Action item
The result should be a full, exact repeat of the entries, free of pictures.

Source records
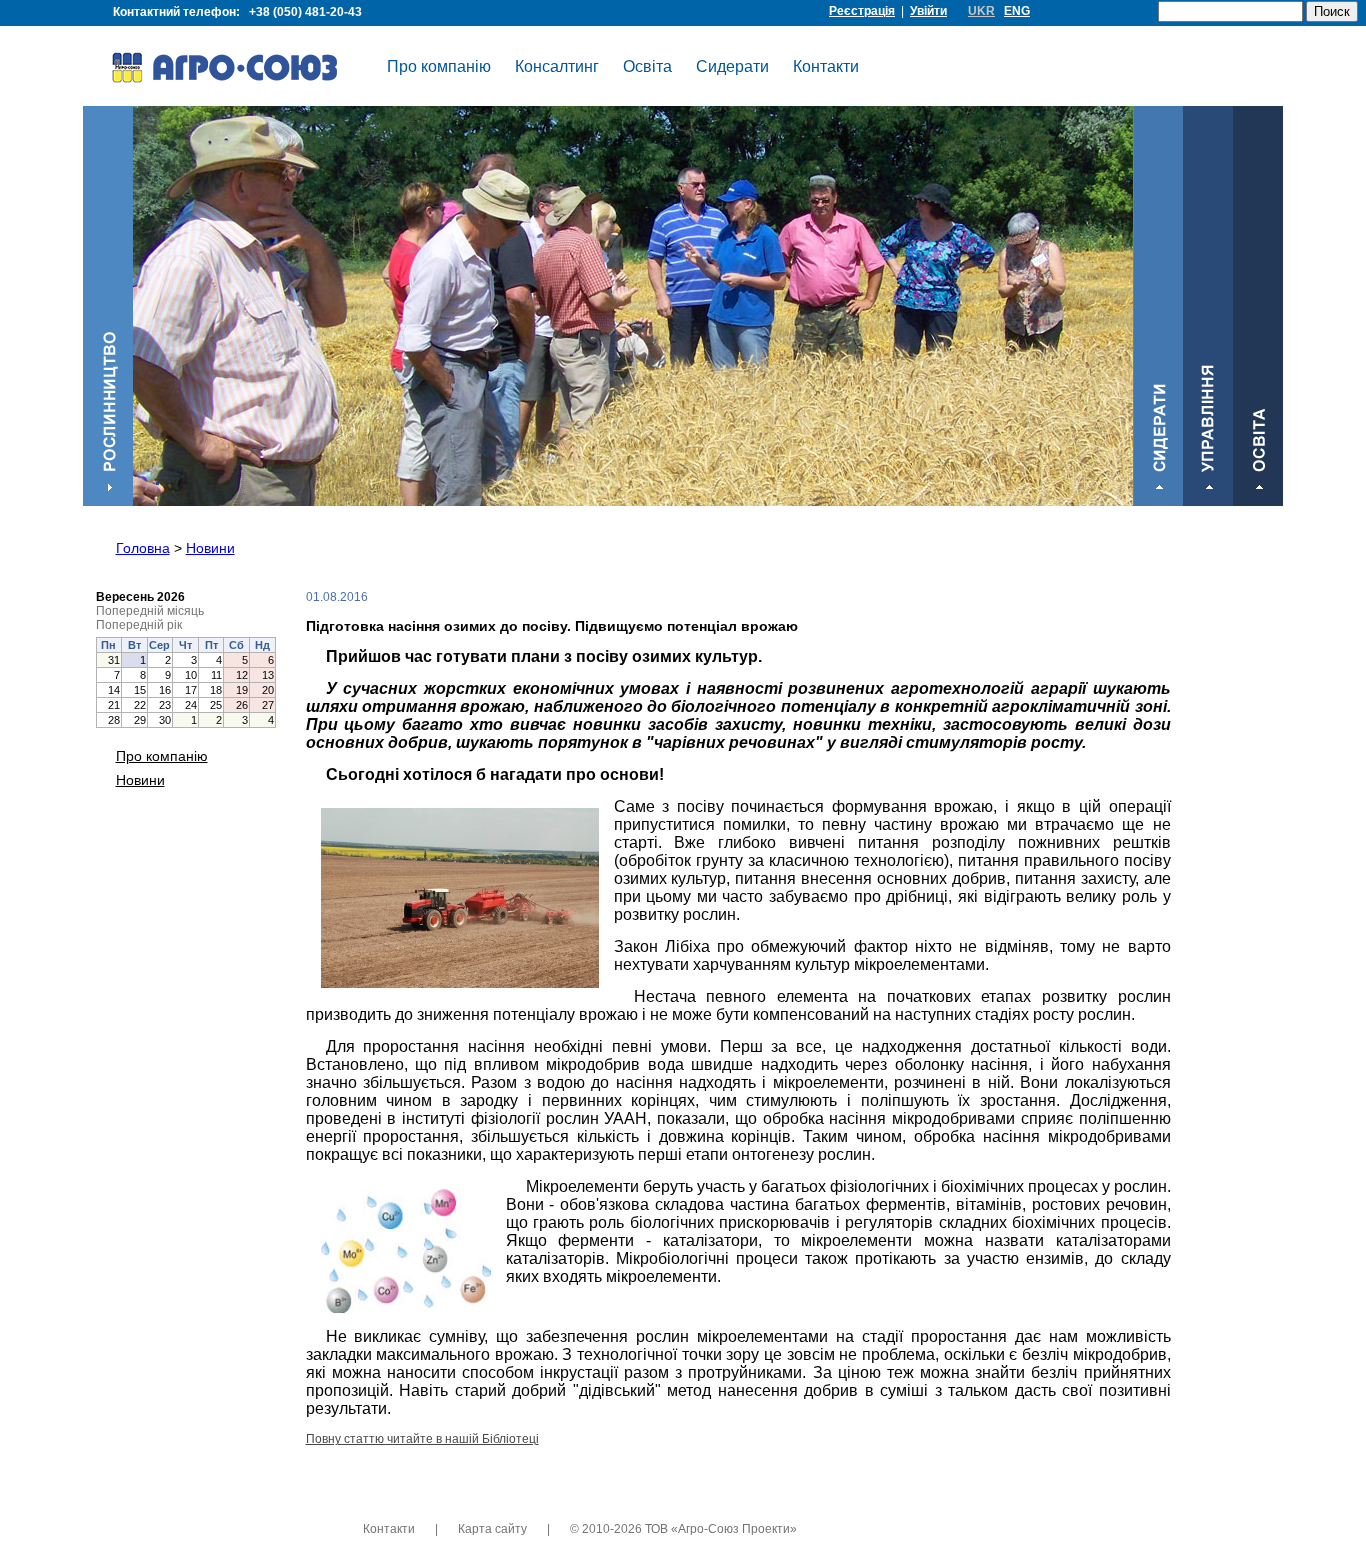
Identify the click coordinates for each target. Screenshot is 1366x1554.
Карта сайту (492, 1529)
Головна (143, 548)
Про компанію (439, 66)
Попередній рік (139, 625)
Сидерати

Response to the task
Identify the click coordinates for each target. Screenshot is 1366x1554.
Карта сайту (492, 1529)
Головна (143, 548)
Про компанію (439, 66)
Попередній рік (139, 625)
Сидерати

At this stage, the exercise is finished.